As Mr. Free Market puts it, “The French have always been revolting, dear boy”, but this latest round of mayhem is outstanding, even for the French.

Violence has erupted again in Paris today as masked protesters stole an assault rifle from police, clashed with riot squads and set fire to cars and Christmas trees on the Champs-Elysées in furious demonstrations against the French government.
Riot police sprayed tear gas, fired water cannon and stun grenades and pulled out their batons to fight back against ‘Yellow Vest’ protesters who occupied the famous boulevard and graffitied the Arc de Triomphe.
Police said 80 people had been injured in clashes, including 16 security officers, and 183 people arrested as more than 5,000 demonstrators brought chaos to Paris for the second week running.
Masked and hooded protesters hurled crowd barriers at police in Paris and this evening stole an assault rifle from a police car in the city centre.
Meanwhile there were further rallies spiralling across the country, spreading to Marseilles, Biarritz and Antibes on the Mediterranean coast and even into the Netherlands.
The protests, named ‘Yellow Vest’ after drivers’ high-vis jackets, began last month amid fury over rising fuel prices but have mushroomed into an all-out challenge to Emmanuel Macron’s presidency.

Of course, they being French, there’s a certain element of style to the thing, even when burning the place down:

However, as my old buddy Erik at No Paseran! puts it, it’s more than just higher fuel prices which have got the Frogs miffed:

It is not wrong to say that the demonstrations were caused by the government’s decision to raise gas prices. What is missing is that this is just one of several draconian measures dating back half a year, i.e., ‘tis the proverbial straw that broke the camel’s back.
For the past four to five months, the French government has done nothing but double down on bringing more and more gratuitous oppression and more and more unwarranted persecution measures down on the necks of the nation’s drivers and motorcycle riders.

Read the rest of it, because it’s quite obvious, when you follow the whole sequence of incremental governmental bastardy, just whence the burning anger came and why the French riots, unlike those pitiful pantomimes performed by our own Pantifa snowflakes, are so well supported by the French people en masse.
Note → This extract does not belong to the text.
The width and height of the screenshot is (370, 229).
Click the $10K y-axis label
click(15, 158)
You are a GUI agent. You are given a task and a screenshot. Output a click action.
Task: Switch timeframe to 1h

Good for them, I say.  Now, if I may be a little old-fashioned for a moment, let’s hope that the next scenes will show Frog politicians being carried in tumbrels to the waiting guillotines.

The Frogs always overdo things;  it’s one of their most endearing traits.

4 comments

  1. A few questions occur to me:

    Who, exactly, elected those politicians?

    What, exactly, are the politicians trying to raise money to pay for? Isn’t it all the free stuff and absolute job security that the French people demanded of their politicians?

    That job security means no one can be fired for doing a piss poor job. Which increases the overhead costs to society. It also means no one will hire any of the yutes (French or … “asian”) because they can never get rid of them if they don’t pencil out.

    It reminds me of the interview of the hippie in Austin regarding property taxes. She said something like, “I voted for the public improvements. I voted for the education spending. I voted for the restrictive zoning. All so I could have a really nice place to live. Now, I can’t afford to live here.”

    They need to adopt Occasional-Cortex’s plan and “just pay for it.” In fact, why don’t we just give them Occasional-Cortex and Bernie as a gesture of good will.

    The schadenfreude just generates itself.

  2. And those that bump their heads on the floor five times a day are standing by quietly, ready to pick up the pieces.